Trois jeunes engagés dans le Groupe jurassien de la grève pour le climat.
© Neil Labrador

Face à face. Des jeunes engagés dans le Groupe jurassien de la grève pour le climat. Et des syndicalistes à l’écoute, mais dubitatifs. La convergence des luttes a encore du chemin à parcourir.

Les jeunes engagés pour le climat préparent une grande journée d’action. Invités par Unia Transjurane, trois militants ont présenté la démarche

Après le succès de leur manifestation du 28 septembre dernier à Berne, les jeunes engagés pour le climat veulent intensifier la pression sur le monde politique et économique. Ils préparent, à l’image de la grève des femmes du 14 juin, une grande journée d’action pour le 15 mai 2020, la «grève pour l’avenir». A cette fin, ils cherchent à impliquer les syndicats dans cette mobilisation et à faire converger luttes sociales et environnementales. Jeudi dernier à Moutier, Unia Transjurane, à l’occasion de son assemblée des membres, avait invité trois militants du Groupe régional jurassien de la grève du climat, Gaëlle, Sophie et Joachim, à présenter leur projet.

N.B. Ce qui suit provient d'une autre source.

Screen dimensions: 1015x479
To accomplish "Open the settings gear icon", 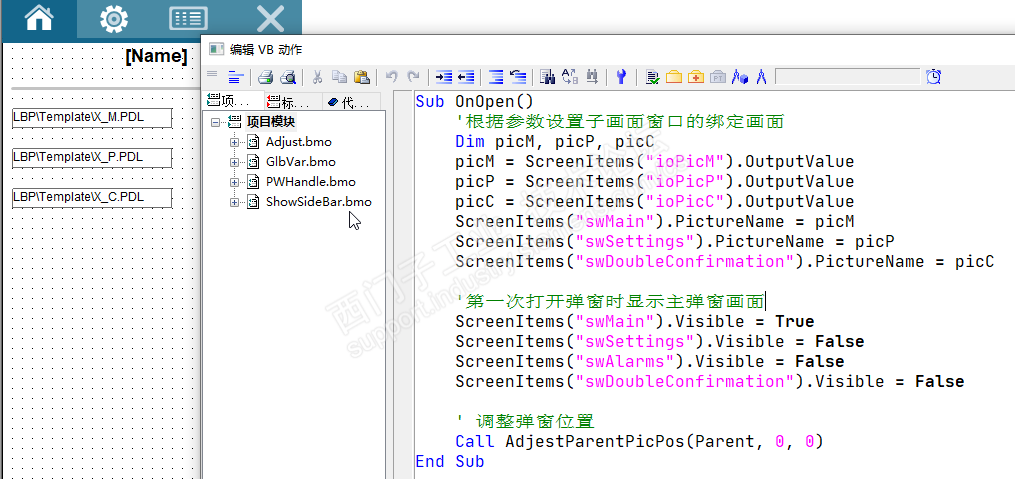I will pos(114,18).
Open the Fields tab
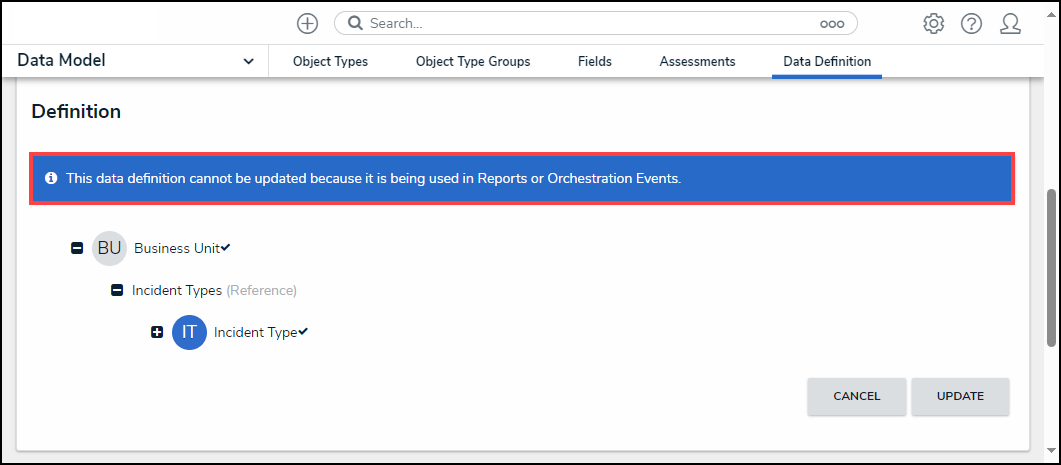The image size is (1061, 465). pyautogui.click(x=595, y=62)
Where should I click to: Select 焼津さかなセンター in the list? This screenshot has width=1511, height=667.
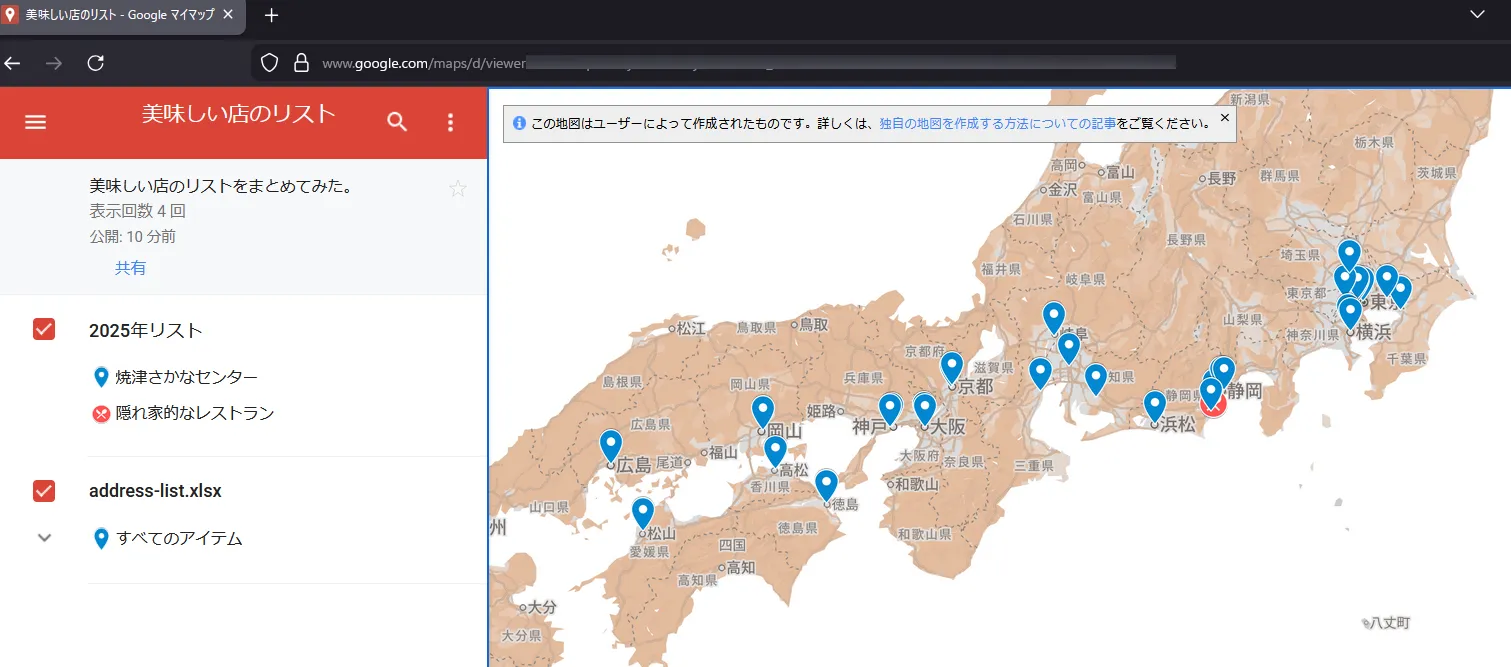pyautogui.click(x=186, y=377)
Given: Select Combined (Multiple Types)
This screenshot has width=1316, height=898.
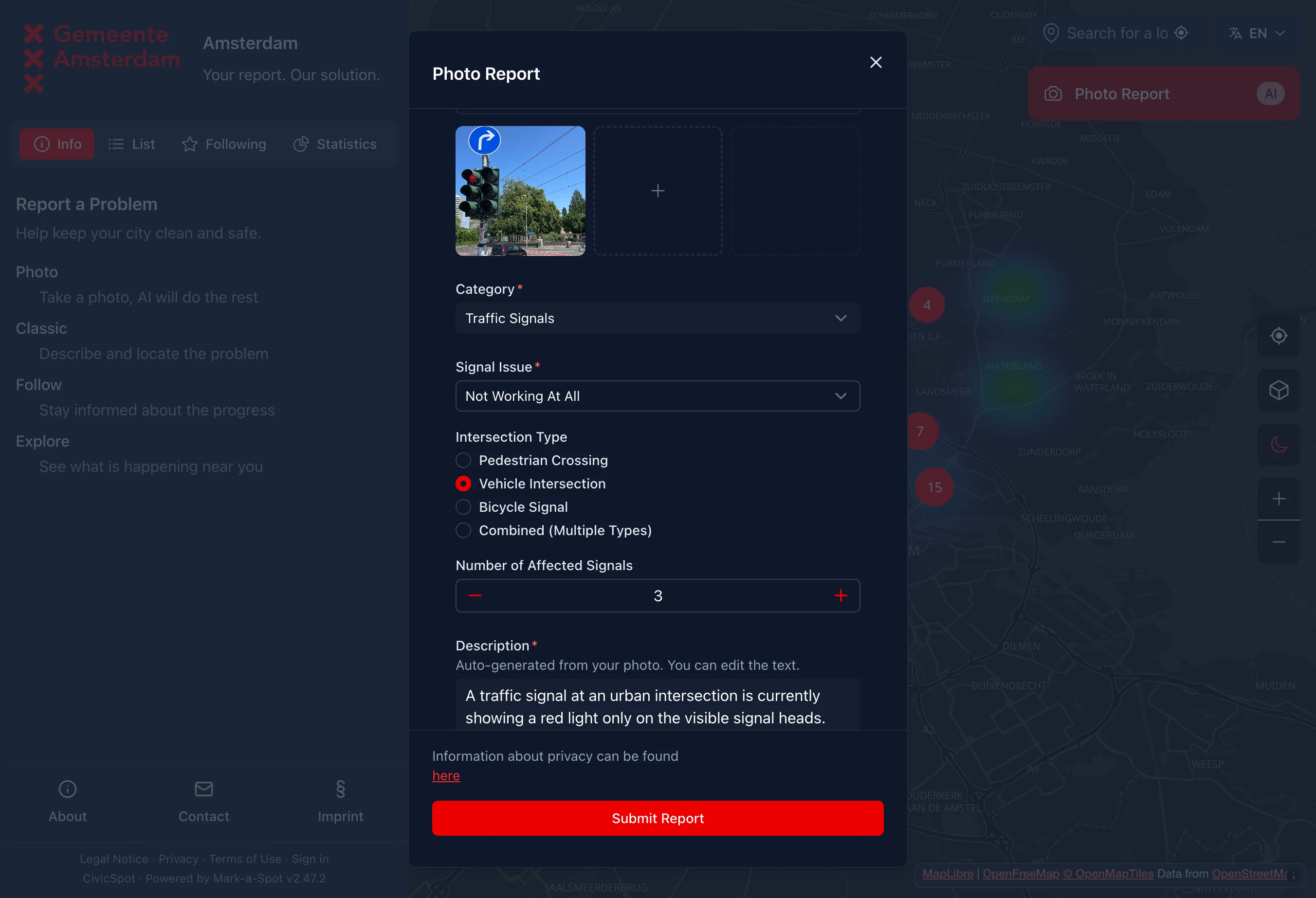Looking at the screenshot, I should [x=463, y=530].
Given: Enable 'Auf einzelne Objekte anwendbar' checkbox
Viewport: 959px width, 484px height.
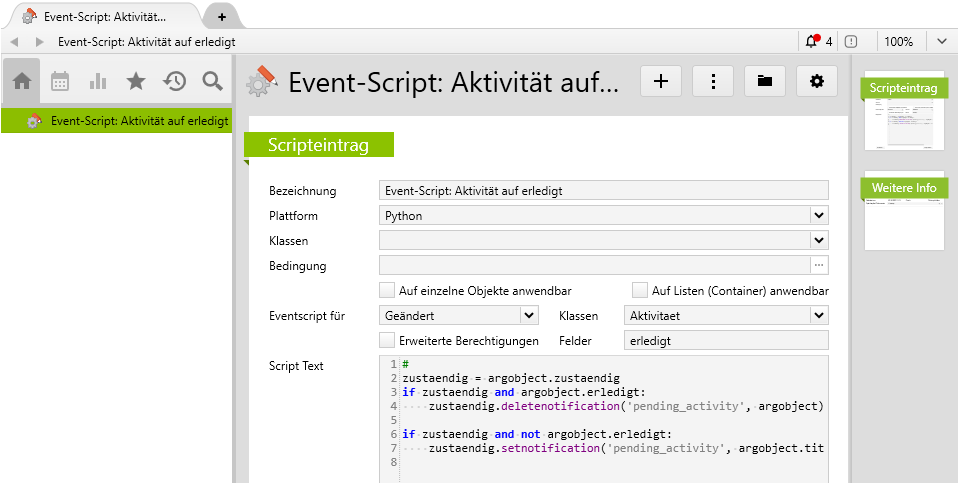Looking at the screenshot, I should click(387, 291).
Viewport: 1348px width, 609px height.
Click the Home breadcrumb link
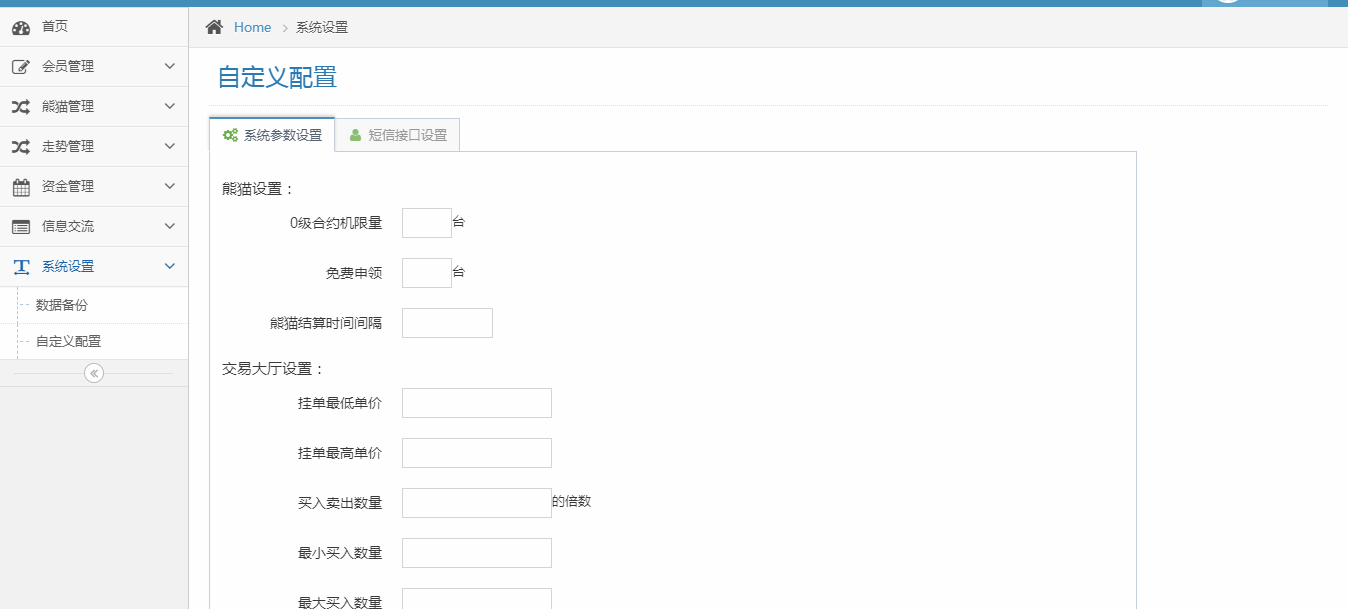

«Nous sommes dans le déni depuis longtemps face à la crise écologique», a déclaré en préambule Gaëlle devant la trentaine de participants à la rencontre. La jeune femme a rappelé que selon les prévisions les plus pessimistes du Groupe d'experts intergouvernemental sur l'évolution du climat (GIEC), la température globale pourrait s’élever de 7 degrés à l’horizon 2100 si rien n’est entrepris. Le Canton du Jura ou la Ville de Delémont ont eu beau décréter «l’urgence climatique», dans les faits ces déclarations ne sont pas contraignantes. Face à cette situation, le mouvement des jeunes avance quatre revendications: «Nous exigeons que la Suisse reconnaisse la catastrophe climatique comme une crise à surmonter et que la Confédération informe la société avec compétence. Nous demandons que, d’ici à 2030, la Suisse ne produise plus d’émissions nettes de gaz à effet de serre et cela sans prévoir de technologies de compensation. La réduction des émissions devrait être d’au moins 13% par année dès 2020 et de 8% à partir de 2024. Nous voulons aussi la justice climatique. Enfin, si ces exigences ne peuvent être satisfaites dans le système actuel, nous estimons qu’un changement de système est nécessaire», a détaillé Gaëlle.

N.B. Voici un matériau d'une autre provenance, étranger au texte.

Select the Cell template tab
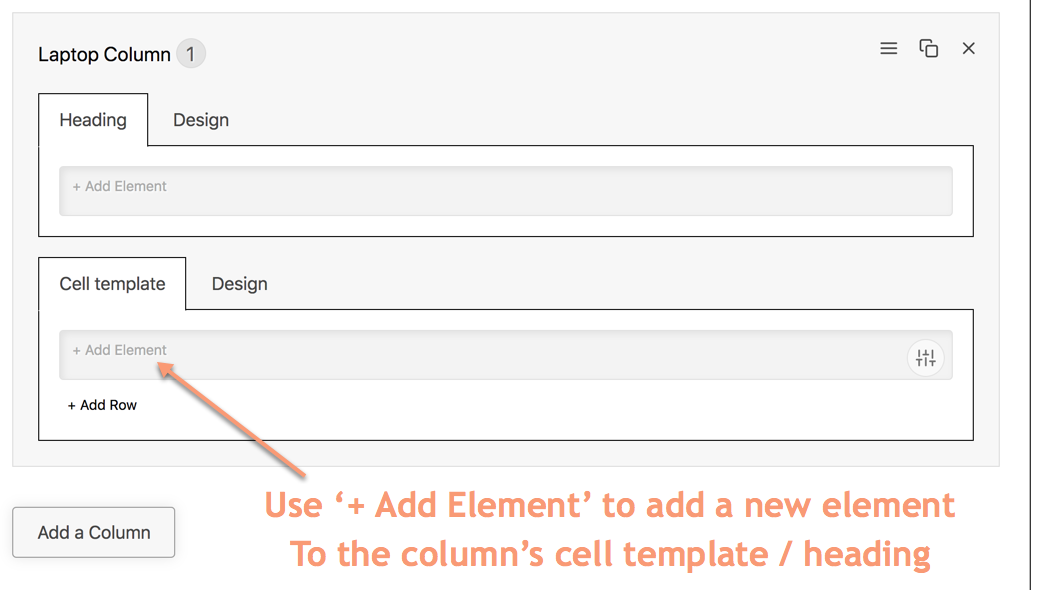The height and width of the screenshot is (590, 1053). click(112, 284)
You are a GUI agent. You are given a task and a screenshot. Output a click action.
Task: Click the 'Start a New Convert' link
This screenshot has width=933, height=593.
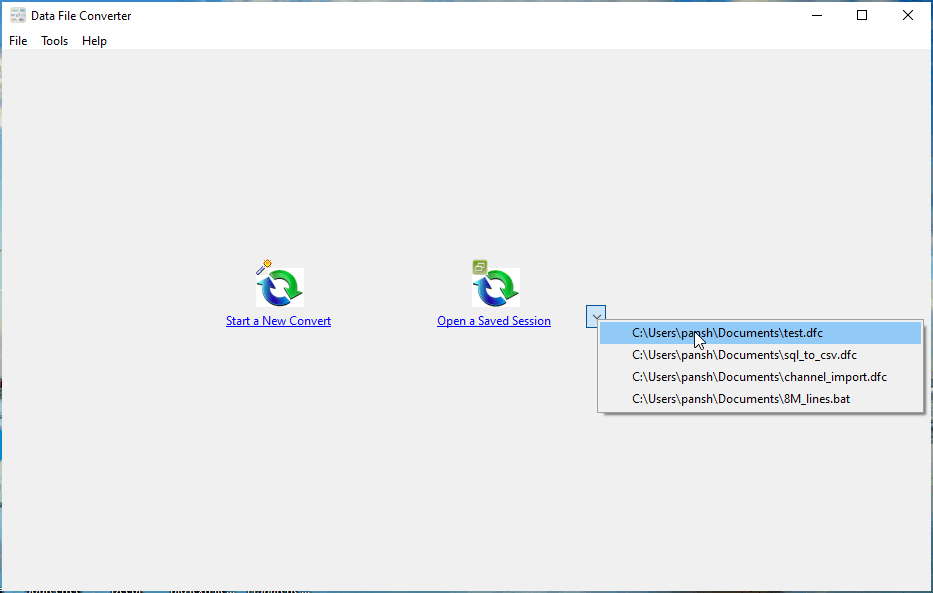(x=278, y=321)
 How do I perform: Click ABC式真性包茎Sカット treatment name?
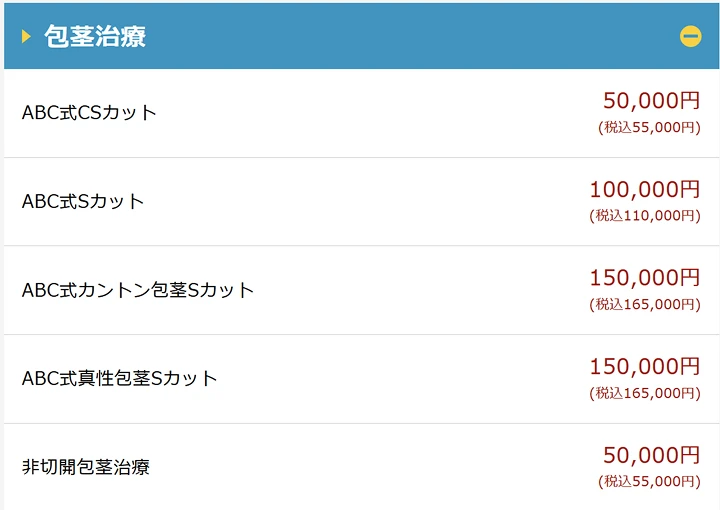(x=119, y=378)
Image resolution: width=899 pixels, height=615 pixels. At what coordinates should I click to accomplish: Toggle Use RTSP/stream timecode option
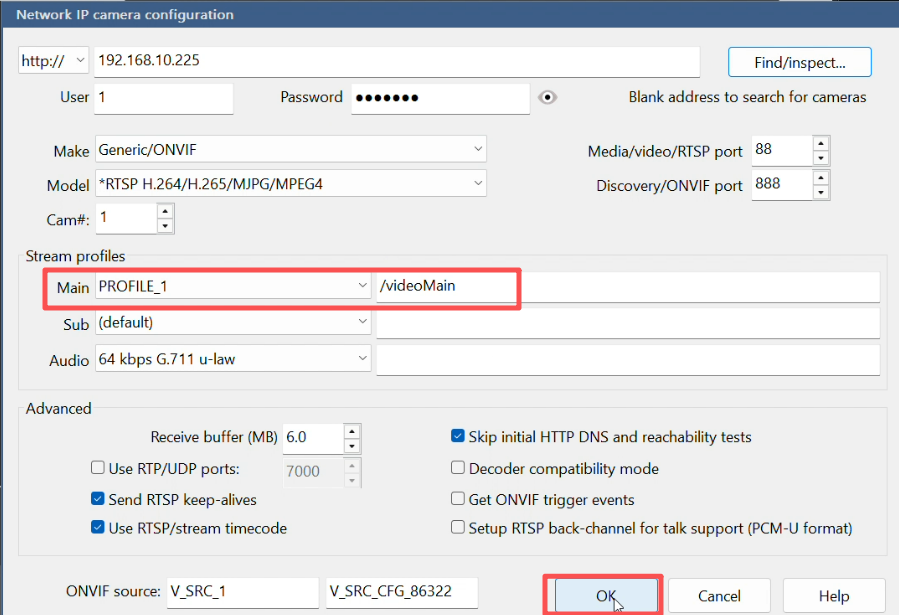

Justice climatique? Changement de système? «Les acteurs principaux du réchauffement climatique doivent faire plus d’efforts. Nous sommes de très grands pollueurs, surtout si on prend en compte les activités de la place financière à l’étranger. Il y a une injustice entre les pays, mais aussi une injustice de plus en plus évidente entre les classes sociales, qui peut prendre plusieurs formes, par exemple les atteintes à la santé. On sait que ce sont les plus riches qui émettent la plus grande quantité de gaz à effet de serre», a expliqué, de son côté, Joachim, en écartant les «mesures d’austérité verte». «L’imposition du capital et des revenus offre des moyens plus importants de financer la transition que les pseudo-taxes carbone.» Et le jeune homme de prévenir: «Si on laisse la finance et l’économie diriger le navire, on est fichu. Dans le système capitaliste, la croissance est indispensable, peut-elle être verte? On en doute. Il faut laisser les combustibles fossiles dans le sol, comme l’a dit Greta Thunberg. Cela veut dire rendre obsolètes une grande partie des infrastructures existantes et cela implique une destruction phénoménale de capital.»

La grève du 15 mai 2020 a pour but «d’envoyer un message fort», selon Sophie. «On pense que les syndicats doivent faire le maximum pour y participer, caler des mouvements sur cette date pour faciliter les convergences. Nous invitons aussi les travailleurs à s’organiser en collectif sur leur lieu de travail.»

Comment on fait?

Dans le débat qui a succédé à ces présentations, plusieurs intervenants, tout en saluant la démarche courageuse des jeunes activistes, ont fait part de leurs doutes. «Comment on fait concrètement pour changer les choses? Rappelons-nous comment Thatcher a fermé les mines de charbon et laissé des dizaines de milliers de mineurs sur le carreau ou le nombre de gens qui n’ont pas réussi à s’adapter à l’introduction des commandes numériques dans l’industrie», a lancé Daniel Heizmann, l’ancien président de la commission du personnel de Tornos et de la branche industrie MEM d’Unia. «En tant que syndicaliste, on veut bien avoir la fibre verte, mais on ne veut pas que nos collègues se retrouvent à la rue. Qu’est-ce qu’on va donner comme job? C’est un travail de longue haleine et nous devons au minimum avoir une feuille de route européenne.»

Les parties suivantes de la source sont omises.